Hey, Mr. Ricketts, Please Raise MiLB Salaries, I Promise You it’ll Pay Off

The past four months have not been kind to minor league ballplayers. Early in December 2017 the U.S. Supreme Court declined to hear a lawsuit accusing MLB owners of colluding to suppress minor league salaries. Then Congress explicitly exempted* minor leaguers from minimum wage laws. As a result, minor league baseball players will continue to – legally – be paid staggeringly low salaries.

This presents an exploitable market inefficiency for the Cubs. Prospects need proper nutrition and rest to improve and develop, yet their salaries are not high enough to afford healthy food or a comfortable bed in a decent apartment. Increasing minor league salaries may be the best investment the Cubs can make today.

The collective bargaining agreement (CBA) grants teams six years of team control over prospects once they reach the majors, the first three of which at league minimum salary. This makes newly drafted talent the most valuable commodity in baseball. For example, Kris Bryant earned the 2016 MVP while being paid $652,000. So the Cubs naturally spend significant amounts of time and money scouting, drafting, and signing players in the hope that they’ll find the next Bryant.

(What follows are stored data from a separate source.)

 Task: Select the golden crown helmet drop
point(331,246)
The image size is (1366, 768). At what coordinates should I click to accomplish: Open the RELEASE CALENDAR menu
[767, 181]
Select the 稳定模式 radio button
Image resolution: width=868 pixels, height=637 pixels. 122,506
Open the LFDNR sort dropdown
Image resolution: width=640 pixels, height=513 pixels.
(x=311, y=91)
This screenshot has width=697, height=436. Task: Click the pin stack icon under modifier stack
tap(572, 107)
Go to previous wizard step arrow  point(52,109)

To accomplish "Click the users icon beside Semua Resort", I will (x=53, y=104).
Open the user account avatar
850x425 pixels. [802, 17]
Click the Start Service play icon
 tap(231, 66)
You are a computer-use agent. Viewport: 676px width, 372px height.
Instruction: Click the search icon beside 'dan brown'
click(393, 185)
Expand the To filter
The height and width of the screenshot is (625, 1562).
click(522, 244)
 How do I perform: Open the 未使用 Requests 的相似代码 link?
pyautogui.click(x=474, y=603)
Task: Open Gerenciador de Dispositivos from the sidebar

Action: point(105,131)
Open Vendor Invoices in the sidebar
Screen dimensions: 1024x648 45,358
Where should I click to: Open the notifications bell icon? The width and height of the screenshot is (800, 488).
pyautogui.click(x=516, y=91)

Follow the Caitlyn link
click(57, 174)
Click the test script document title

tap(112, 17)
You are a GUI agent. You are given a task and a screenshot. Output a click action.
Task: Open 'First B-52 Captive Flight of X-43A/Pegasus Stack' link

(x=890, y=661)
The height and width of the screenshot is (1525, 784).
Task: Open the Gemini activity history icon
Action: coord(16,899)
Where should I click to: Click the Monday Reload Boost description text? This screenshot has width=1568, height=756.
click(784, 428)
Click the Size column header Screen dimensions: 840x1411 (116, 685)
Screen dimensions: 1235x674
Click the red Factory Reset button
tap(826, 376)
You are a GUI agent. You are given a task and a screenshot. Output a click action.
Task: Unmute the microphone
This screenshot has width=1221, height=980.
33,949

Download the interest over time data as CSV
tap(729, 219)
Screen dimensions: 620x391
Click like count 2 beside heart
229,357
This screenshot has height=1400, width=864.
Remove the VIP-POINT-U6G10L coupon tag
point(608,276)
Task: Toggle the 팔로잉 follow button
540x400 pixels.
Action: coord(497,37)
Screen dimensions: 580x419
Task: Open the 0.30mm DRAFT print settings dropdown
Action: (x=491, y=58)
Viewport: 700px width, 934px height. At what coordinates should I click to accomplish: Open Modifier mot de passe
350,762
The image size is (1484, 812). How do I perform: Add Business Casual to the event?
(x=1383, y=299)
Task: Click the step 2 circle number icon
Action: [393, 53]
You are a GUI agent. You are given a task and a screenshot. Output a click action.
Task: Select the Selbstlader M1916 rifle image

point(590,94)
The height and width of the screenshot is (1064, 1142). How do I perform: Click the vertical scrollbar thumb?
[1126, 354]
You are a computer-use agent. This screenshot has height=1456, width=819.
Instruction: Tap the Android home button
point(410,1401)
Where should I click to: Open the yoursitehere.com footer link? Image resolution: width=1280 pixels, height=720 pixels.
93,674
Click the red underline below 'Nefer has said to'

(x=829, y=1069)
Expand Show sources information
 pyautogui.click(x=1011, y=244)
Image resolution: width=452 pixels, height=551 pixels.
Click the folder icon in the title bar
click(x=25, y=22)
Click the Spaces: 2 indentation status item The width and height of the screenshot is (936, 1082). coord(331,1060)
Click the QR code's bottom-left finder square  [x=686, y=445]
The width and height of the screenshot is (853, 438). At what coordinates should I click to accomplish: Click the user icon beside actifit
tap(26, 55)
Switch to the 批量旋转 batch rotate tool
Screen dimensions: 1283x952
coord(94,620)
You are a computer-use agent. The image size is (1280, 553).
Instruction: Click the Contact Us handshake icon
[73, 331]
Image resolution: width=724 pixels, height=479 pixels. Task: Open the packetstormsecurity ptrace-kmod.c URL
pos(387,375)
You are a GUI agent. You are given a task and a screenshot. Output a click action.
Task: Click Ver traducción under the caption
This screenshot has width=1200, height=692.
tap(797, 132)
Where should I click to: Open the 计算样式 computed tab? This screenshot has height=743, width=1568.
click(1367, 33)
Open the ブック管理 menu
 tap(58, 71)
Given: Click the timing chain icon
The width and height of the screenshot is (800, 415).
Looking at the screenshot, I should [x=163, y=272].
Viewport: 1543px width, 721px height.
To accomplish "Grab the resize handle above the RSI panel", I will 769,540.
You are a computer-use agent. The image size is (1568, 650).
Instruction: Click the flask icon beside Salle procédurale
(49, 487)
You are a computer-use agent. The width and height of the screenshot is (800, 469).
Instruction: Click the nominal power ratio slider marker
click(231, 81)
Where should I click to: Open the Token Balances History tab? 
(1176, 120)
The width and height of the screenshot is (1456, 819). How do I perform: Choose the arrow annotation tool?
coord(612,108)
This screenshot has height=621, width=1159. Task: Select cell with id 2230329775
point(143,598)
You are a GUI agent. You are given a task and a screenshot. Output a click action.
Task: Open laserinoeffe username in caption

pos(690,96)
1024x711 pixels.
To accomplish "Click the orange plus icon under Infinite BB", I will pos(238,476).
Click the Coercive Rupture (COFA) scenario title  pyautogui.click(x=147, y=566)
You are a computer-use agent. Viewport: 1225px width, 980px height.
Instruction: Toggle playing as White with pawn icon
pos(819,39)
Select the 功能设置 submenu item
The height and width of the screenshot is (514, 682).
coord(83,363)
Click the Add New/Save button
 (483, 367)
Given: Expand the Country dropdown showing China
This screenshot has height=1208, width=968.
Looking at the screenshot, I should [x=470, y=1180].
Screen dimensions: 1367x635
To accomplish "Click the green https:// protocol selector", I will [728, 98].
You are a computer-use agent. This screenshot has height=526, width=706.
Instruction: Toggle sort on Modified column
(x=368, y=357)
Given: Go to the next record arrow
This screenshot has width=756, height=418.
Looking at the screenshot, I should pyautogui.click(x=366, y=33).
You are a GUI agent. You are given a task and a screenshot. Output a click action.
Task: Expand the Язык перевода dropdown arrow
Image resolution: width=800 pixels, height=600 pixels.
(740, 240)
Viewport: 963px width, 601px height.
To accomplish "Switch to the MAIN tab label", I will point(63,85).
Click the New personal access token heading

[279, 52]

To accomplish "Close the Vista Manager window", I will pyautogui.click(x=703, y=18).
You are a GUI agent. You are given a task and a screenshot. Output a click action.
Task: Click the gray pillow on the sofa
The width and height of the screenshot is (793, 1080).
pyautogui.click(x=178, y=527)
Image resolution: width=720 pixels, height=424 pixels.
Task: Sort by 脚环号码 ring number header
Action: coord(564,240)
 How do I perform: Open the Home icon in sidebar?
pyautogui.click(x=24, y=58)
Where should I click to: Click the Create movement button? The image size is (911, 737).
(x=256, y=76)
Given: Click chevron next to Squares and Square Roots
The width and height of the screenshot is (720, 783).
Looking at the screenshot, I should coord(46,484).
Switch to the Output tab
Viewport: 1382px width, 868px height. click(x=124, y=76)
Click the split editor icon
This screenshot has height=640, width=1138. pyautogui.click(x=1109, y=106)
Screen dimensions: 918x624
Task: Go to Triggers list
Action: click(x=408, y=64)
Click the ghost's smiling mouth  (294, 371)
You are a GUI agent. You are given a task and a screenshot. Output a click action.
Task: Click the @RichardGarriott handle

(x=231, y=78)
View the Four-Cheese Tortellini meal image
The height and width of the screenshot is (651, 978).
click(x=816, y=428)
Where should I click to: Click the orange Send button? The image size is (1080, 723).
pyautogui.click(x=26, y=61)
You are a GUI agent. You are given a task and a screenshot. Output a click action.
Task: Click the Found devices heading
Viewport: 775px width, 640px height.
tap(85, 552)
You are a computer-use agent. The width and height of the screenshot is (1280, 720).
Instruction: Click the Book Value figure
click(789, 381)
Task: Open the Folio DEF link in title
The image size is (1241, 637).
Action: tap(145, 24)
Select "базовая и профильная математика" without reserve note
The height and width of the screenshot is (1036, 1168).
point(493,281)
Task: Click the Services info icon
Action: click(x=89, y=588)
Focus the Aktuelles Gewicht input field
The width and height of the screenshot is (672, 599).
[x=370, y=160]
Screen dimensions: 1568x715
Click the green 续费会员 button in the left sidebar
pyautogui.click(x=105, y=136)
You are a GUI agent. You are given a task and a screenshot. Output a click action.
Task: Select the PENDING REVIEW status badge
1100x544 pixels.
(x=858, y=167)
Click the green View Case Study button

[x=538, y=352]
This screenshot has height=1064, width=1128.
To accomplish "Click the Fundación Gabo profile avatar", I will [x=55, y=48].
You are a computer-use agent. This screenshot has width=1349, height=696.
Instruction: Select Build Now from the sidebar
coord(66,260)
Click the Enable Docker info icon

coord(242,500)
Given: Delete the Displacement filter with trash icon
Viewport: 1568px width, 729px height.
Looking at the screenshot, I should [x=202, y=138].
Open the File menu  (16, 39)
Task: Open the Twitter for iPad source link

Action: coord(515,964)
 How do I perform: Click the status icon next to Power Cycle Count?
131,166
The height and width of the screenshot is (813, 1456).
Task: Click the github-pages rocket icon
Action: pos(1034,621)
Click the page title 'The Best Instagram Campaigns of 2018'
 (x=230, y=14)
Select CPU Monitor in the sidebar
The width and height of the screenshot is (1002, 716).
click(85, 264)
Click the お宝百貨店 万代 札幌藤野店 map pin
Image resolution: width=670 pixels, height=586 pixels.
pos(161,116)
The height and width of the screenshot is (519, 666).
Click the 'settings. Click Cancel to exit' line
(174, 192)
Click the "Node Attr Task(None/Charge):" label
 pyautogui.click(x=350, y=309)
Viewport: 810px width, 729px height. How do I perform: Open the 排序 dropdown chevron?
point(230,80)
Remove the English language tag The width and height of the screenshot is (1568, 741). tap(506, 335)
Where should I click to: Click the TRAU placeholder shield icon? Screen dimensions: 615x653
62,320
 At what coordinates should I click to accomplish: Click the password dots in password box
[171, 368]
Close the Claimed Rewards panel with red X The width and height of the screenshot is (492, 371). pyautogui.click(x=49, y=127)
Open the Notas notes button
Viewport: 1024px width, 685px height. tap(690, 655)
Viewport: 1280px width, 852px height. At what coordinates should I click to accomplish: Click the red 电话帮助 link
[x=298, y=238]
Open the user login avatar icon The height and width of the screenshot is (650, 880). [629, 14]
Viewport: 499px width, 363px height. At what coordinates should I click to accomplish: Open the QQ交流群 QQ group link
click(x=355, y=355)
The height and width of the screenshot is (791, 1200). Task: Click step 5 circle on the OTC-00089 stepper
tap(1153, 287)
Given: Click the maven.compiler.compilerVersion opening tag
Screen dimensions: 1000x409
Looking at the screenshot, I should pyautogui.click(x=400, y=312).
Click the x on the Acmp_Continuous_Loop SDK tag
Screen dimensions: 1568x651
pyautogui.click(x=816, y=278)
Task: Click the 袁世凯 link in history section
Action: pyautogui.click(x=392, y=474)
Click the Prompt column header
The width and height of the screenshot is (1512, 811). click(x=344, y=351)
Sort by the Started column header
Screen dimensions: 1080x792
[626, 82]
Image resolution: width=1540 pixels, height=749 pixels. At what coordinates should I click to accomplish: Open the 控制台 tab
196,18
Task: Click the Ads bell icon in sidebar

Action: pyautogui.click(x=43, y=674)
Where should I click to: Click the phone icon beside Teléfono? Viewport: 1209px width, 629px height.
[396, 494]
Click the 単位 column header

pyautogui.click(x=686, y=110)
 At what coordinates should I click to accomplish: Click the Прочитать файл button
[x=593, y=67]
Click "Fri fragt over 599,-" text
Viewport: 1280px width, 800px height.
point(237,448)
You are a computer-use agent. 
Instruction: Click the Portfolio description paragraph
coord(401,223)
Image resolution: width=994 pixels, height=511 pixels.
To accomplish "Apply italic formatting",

Then they pay those would-be stars $6,500 a year.

I wish that number was a typo. Minor league players are paid between $1150-2150 a month, depending on level, and only for the five months of the regular season (April-August). These salaries are set and paid by the Cubs. Some prospects do receive sizable signing bonuses in the millions of dollars. Most do not. The Cubs’ 9th and 10th round picks in 2017 each signed for only $5,000 and the remaining 30 draftees after them likely received even less. Thus, the vast majority of Cub prospects rely on their meager salaries for living expenses.

These salaries are woefully insufficient. Minor leaguers often live on peanut butter and jelly sandwiches and sleep on air mattresses in group houses. Lack of proper nutrition and sleep can affect the ability of the brain’s pre-frontal cortex to learn new athletic skills. In other words, well-rested, well-fed players are more likely to absorb the instruction their coaches are providing. Plus, better nutrition in the form of lean protein and fresh vegetables aids muscular health, increasing performance and decreasing injury risks.

The Cubs recognize this, and therefore significantly improved the quality of their minor league meal program in the past few years. They have not yet addressed nutrition or the possibility of chronic fatigue during the offseason, however.

This provides an opportunity. If the Cubs paid every minor leaguer $40,000 annually, prospects could afford to eat better and sleep more comfortably. As a result, player development might improve. Imagine how much free-agent money the Cubs would save if the farm system produced even one extra major leaguer every year, let alone an All-Star. Even low-round draftees can become stars, as 20th round selection Ryne Sandberg can attest.

And here’s the thing: Promoting all these positive changes would actually cost the Cubs very little. The organization has about 200 minor leaguers spread over eight minor league affiliates (25 roster spots apiece). Twenty or so players have salaries governed by the CBA, so the remaining 180 prospects average around $10,000 in salary. Add $30,000 in raises x 180 players and you get $5.4 million, a mere pittance for a team with $434 million in revenues.

The benefits of increasing minor league pay would extend beyond on-field performance as well. For starters, the Cubs would generate a lot of positive PR, always a valuable commodity. Second, the Cubs would gain an edge in signing draft picks and international free agents. MLB limits each team to defined bonus pools for those players, so the extra $30,000 in annual salary would be a sizable de facto bonus for every Cub draftee, while not counting a penny towards the bonus pool. Third, intangibles matter when trying to sign free agents. Players remember which organizations are cheap and which treat their players with dignity.

For all of these reasons, I think the Cubs would be wise to restructure their minor league salary system soon. Like, yesterday.


*I will refrain, at this time, from extensively diving into the staggering greed and lack of morality displayed by MLB owners in lobbying for this law.